NR600, come funziona la retina artificiale
Spesso 1 millimetro, NR600 è stato posizionato da Rizzo sulla retina del paziente. Lì degli elettrodi hanno “sostituito” i fotorecettori biologici, collegandosi al cervello attraverso le cellule gaglionari, fornendogli così informazioni. In poche parole, un dispositivo di minuscole dimensioni permette al cervello di un paziente cieco di tornare ad elaborare dati sulla luce. NR600 si alimenta tramite degli occhiali particolari, che proiettano sulla retina artificiale dei raggi infrarossi che a loro volta attivano due piccoli impianti fotovoltaici. E non solo: gli occhiali contengono inoltre un software che rielabora gli input esterni trasformandoli in impulsi elettrici.
Un funzionamento sicuramente complesso, ma che ha già prodotto grandi risultati. Attraverso un training dell’occhio, infatti, il paziente potrà tornare a riconoscere il movimento degli oggetti, e prima ancora la forma stessa di quanto lo circonda. Si tratterà di figure non particolarmente chiare e in bianco e nero, ma comunque sufficienti a garantire un’autonomia superiore a chi lo usa. Come spiegato dallo stesso Rizzo nell’intervista, proprio per questo non tutti possono essere scelti per questo trial clinico. Si deve trattare di una persona disposta a collaborare con l’équipe medica in un lungo percorso di adattamento degli elettrodi alle necessità dello specifico occhio, e che sia cosciente del fatto che la vista finale non sarà mai pari a quella di una persona vedente.

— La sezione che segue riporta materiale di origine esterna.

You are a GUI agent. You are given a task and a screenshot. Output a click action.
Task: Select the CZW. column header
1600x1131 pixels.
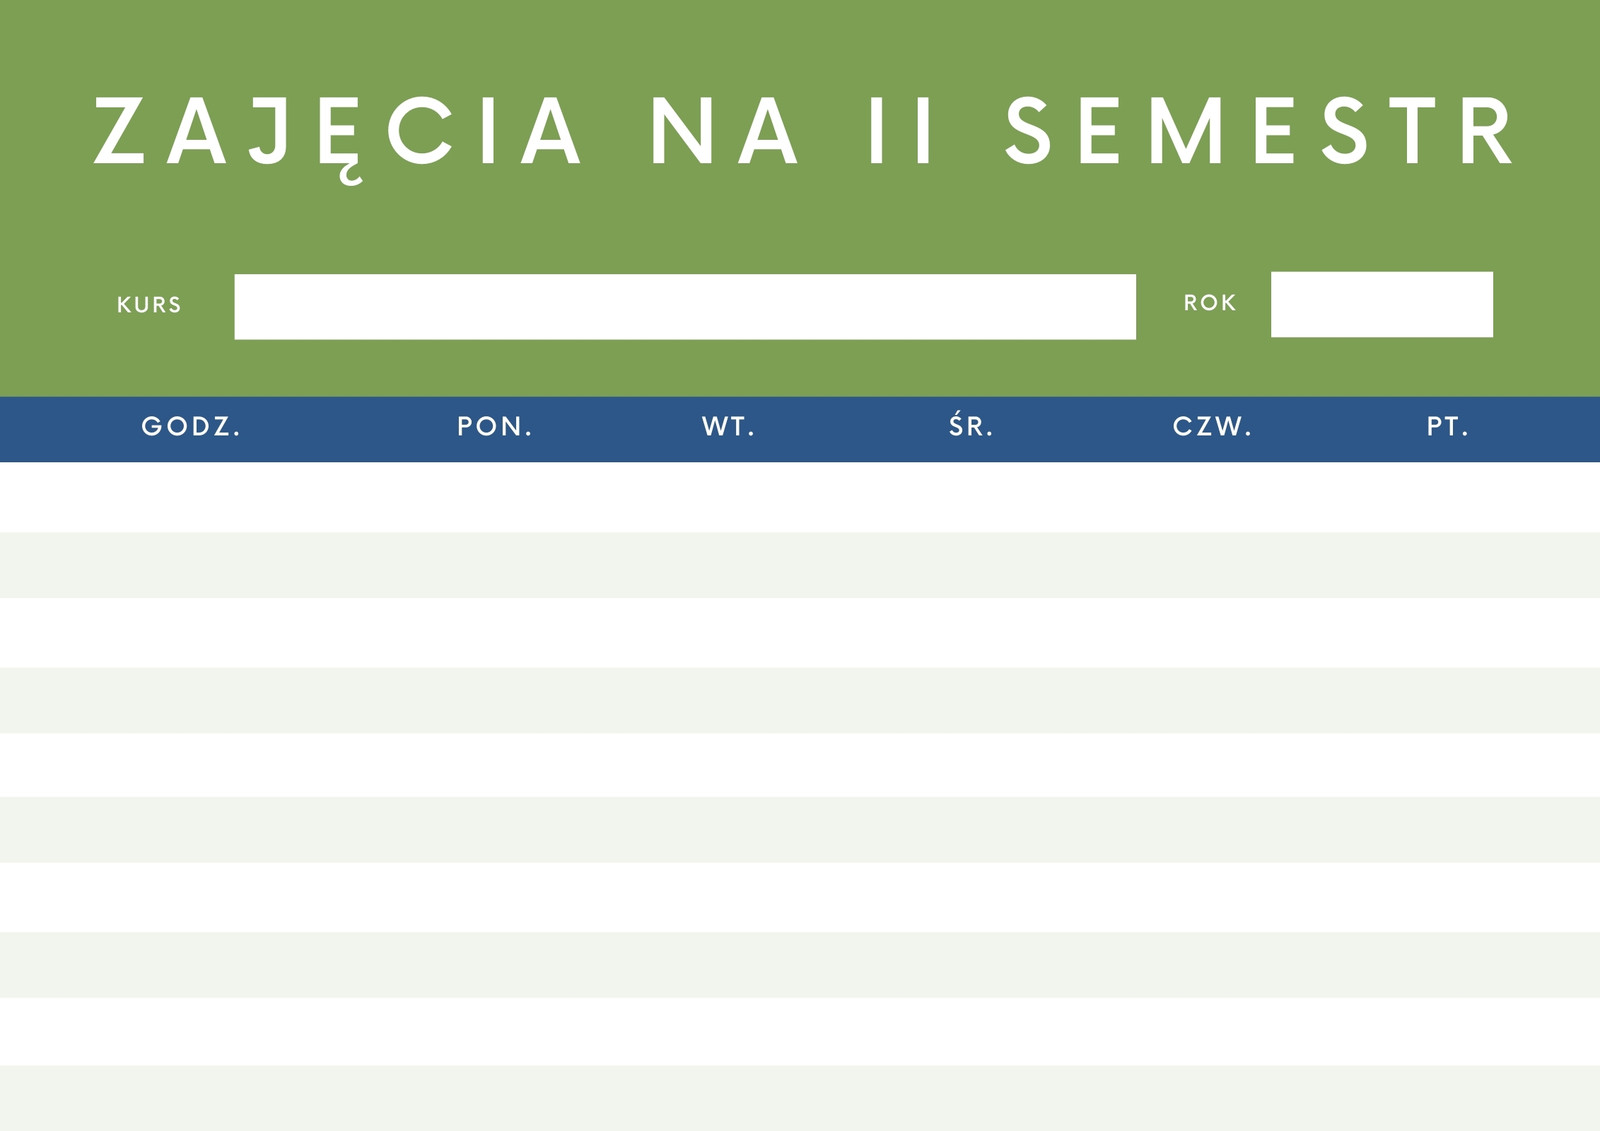tap(1212, 427)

Le difficoltà della ricerca sugli impianti retinici
Una grande soddisfazione, che è stata però preceduta da un periodo di amarezza. Negli ultimi anni, infatti, la ricerca nell’ambito degli impianti retinici ha vissuto un rallentamento. “Solo i pazienti divenuti ciechi in età adulta possono trarne beneficio – aveva dichiarato il professore cosentino a IAPB Onlus – perché la corteccia visiva deve aver ricevuto durante lo sviluppo della visione i necessari stimoli per la sua crescita. Una delle patologie che possano risentire favorevolmente di tale tecnologia è la retinite pigmentosa avanzata, in cui i fotorecettori retinici sono andati completamente distrutti ma le cellule deputate alla conduzione dello stimolo visivo ancora sopravvivono”.
Ciò ha perciò allontanato gli investitori da questo settore, perché il percorso di sperimentazione e approvazione degli impianti è molto lungo e riguarda un bacino di persone scarso rispetto ad altri ambiti. Nonostante ciò, alcune aziende – come, appunto Nano Retina – continuano ad inventare e produrre strumenti di questo genere, che poi viaggiano per tutto il mondo.